'''

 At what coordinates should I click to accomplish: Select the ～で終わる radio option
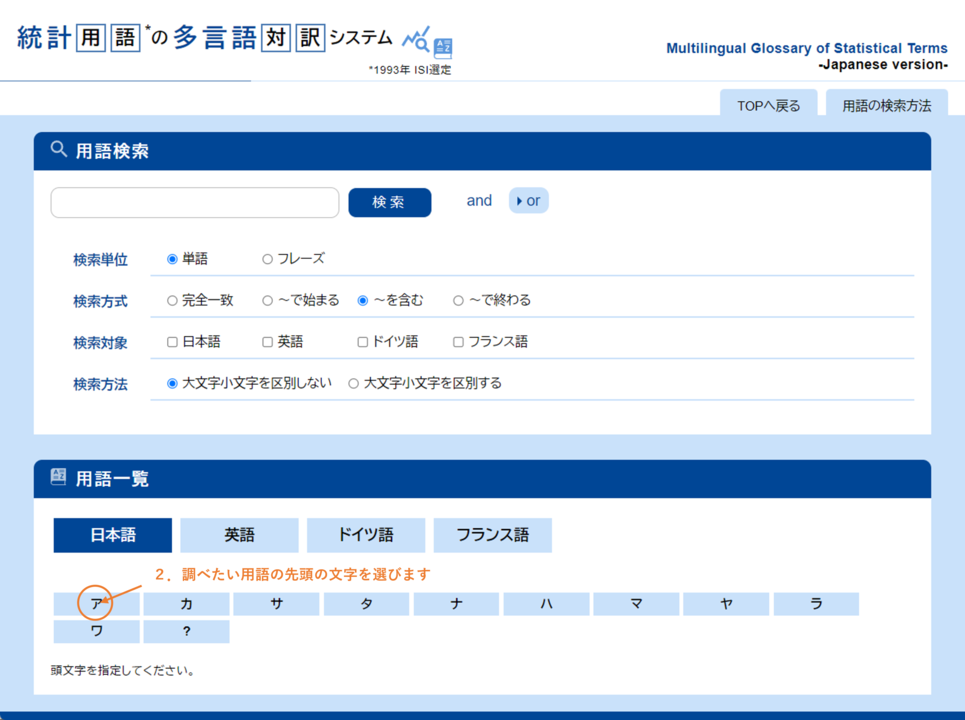(458, 300)
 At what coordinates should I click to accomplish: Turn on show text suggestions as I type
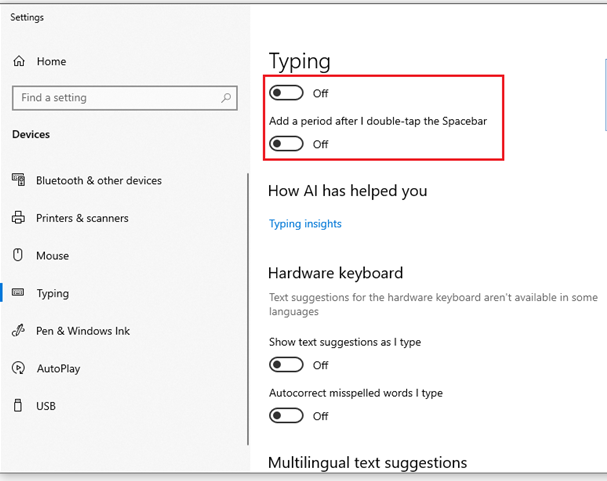pyautogui.click(x=286, y=365)
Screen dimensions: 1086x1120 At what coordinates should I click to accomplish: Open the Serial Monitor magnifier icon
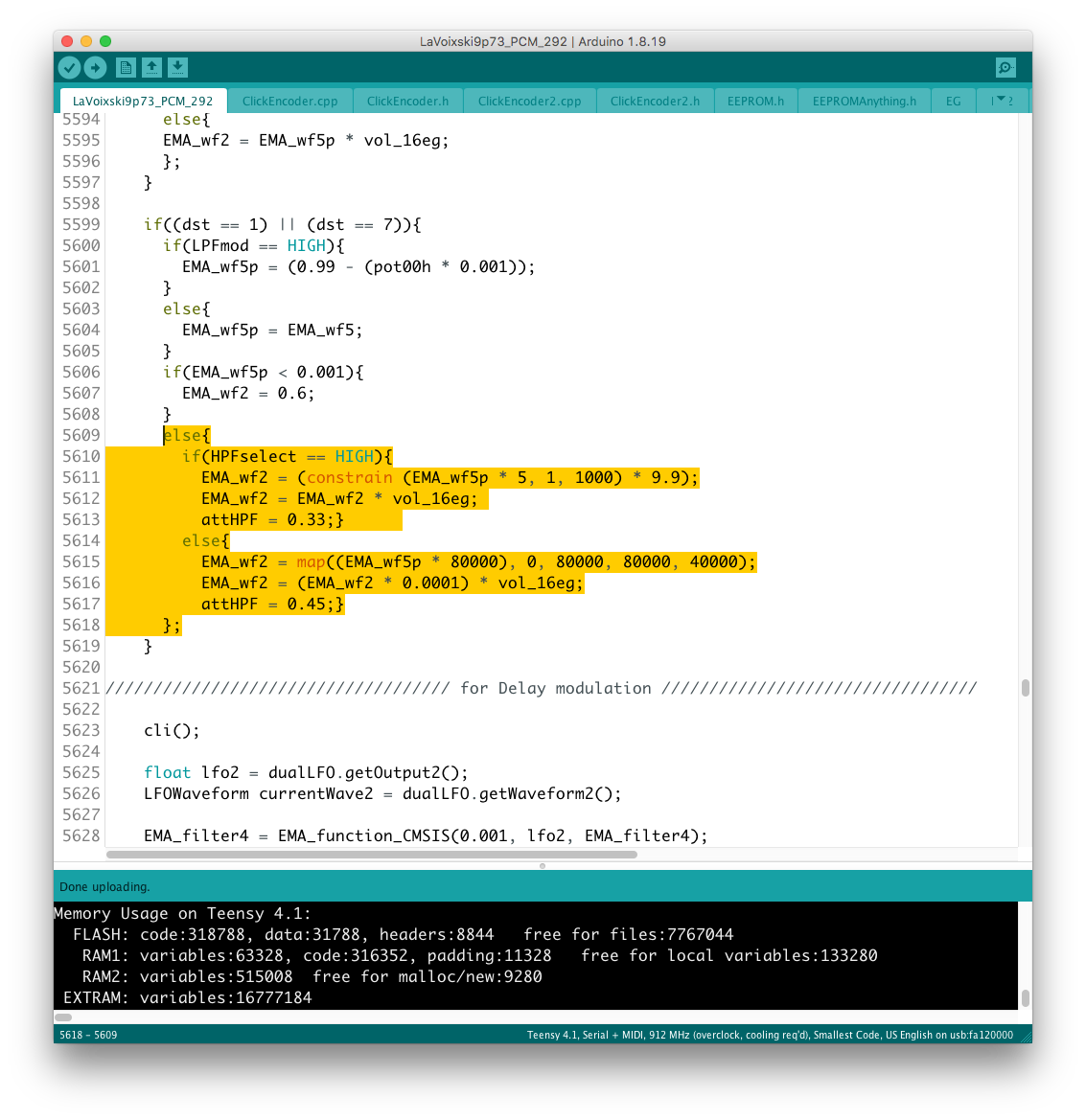point(1005,67)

'''

■ Task objective: Copy out every entry above word for word; omit the images.

■ Answer for the task:
 At what coordinates should I click to accomplish: Select the ～で終わる radio option
(458, 300)
 At what coordinates should I click to accomplish: Turn on show text suggestions as I type
pyautogui.click(x=286, y=365)
Screen dimensions: 1086x1120 At what coordinates should I click to accomplish: Open the Serial Monitor magnifier icon
point(1005,67)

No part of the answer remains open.